Late in the spring, when the chill comes off a river, catfish look for places to spawn: hollow banks, submerged timbers, the rusted wrecks of teenage misadventure -- anything calm and shadowy will do. Once the eggs are laid, the male chases the female off with a snap of his jaws. Then for days he hovers over his glutinous brood, waiting for the first fingerlings to emerge, pouncing on any intruders. That's when the hand-grabber is most likely to find his quarry. Wading along the shore or diving to the lake bottom, he reaches into likely nooks and crevices, wiggling his fingers and waiting for a nip. When it comes, he hooks his thumbs into the attacker's mouth or thrusts an arm down its throat and waits for the thrashing to stop.
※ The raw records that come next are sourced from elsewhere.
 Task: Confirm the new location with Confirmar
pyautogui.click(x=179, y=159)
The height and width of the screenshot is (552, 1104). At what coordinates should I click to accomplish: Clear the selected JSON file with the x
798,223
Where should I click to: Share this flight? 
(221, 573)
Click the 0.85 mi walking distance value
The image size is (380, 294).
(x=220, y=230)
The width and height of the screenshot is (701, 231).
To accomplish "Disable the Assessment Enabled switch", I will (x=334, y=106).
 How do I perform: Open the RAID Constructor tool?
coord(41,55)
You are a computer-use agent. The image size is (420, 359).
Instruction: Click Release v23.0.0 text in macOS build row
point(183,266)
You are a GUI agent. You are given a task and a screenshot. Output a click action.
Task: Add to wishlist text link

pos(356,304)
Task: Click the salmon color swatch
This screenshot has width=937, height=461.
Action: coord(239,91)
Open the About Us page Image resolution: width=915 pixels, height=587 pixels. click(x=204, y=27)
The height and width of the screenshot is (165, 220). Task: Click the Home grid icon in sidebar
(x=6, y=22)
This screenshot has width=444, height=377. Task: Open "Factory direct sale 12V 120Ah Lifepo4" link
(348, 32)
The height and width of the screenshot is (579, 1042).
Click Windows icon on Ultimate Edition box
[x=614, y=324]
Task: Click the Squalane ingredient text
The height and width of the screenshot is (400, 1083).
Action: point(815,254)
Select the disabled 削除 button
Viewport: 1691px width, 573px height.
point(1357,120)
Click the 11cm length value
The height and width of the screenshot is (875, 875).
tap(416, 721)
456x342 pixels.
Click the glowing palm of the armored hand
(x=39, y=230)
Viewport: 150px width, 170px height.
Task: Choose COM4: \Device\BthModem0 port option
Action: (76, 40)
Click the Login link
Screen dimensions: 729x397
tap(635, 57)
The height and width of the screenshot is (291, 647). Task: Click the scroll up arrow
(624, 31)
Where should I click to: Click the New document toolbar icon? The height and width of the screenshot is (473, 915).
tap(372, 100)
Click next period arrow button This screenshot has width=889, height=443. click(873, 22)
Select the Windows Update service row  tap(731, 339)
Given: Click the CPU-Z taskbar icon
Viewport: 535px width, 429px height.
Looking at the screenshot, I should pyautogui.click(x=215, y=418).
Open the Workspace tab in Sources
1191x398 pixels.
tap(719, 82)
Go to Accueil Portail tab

If he's lucky, the thing on the end of his arm is a catfish.

GROWING up with Lee McFarlin, I never took him for someone who had odd and intimate dealings with fish. In our high school, in north-central Oklahoma, he was one of those kids who sort of drifted from view, cutting classes and tooling around in his '62 Chevy Impala. Back then the only clue to his secret life was the faint tracery of scars along his forearms. A second-generation hand-grabber, or "noodler," Lee caught his first fish barehanded at the age of eight. "I'll tell you what it felt like," he says. "You know little puppy dogs, when you shake the fire out of them when they're teething? That there's exactly how it felt." Catfish may not have fangs, but they do have maxillary teeth: thick rows of inward-curving barbs designed to let food in but not out. When clamped on your arm, catfish also have an unfortunate tendency to bear down and spin, like a sharpener on a pencil. "It ain't nothin' but sandpaper -- real coarse sandpaper," an Arkansas noodler told me recently. "But once that thing gets to flouncin', and that sandpaper gets to rubbin', it can peel your hide plumb off."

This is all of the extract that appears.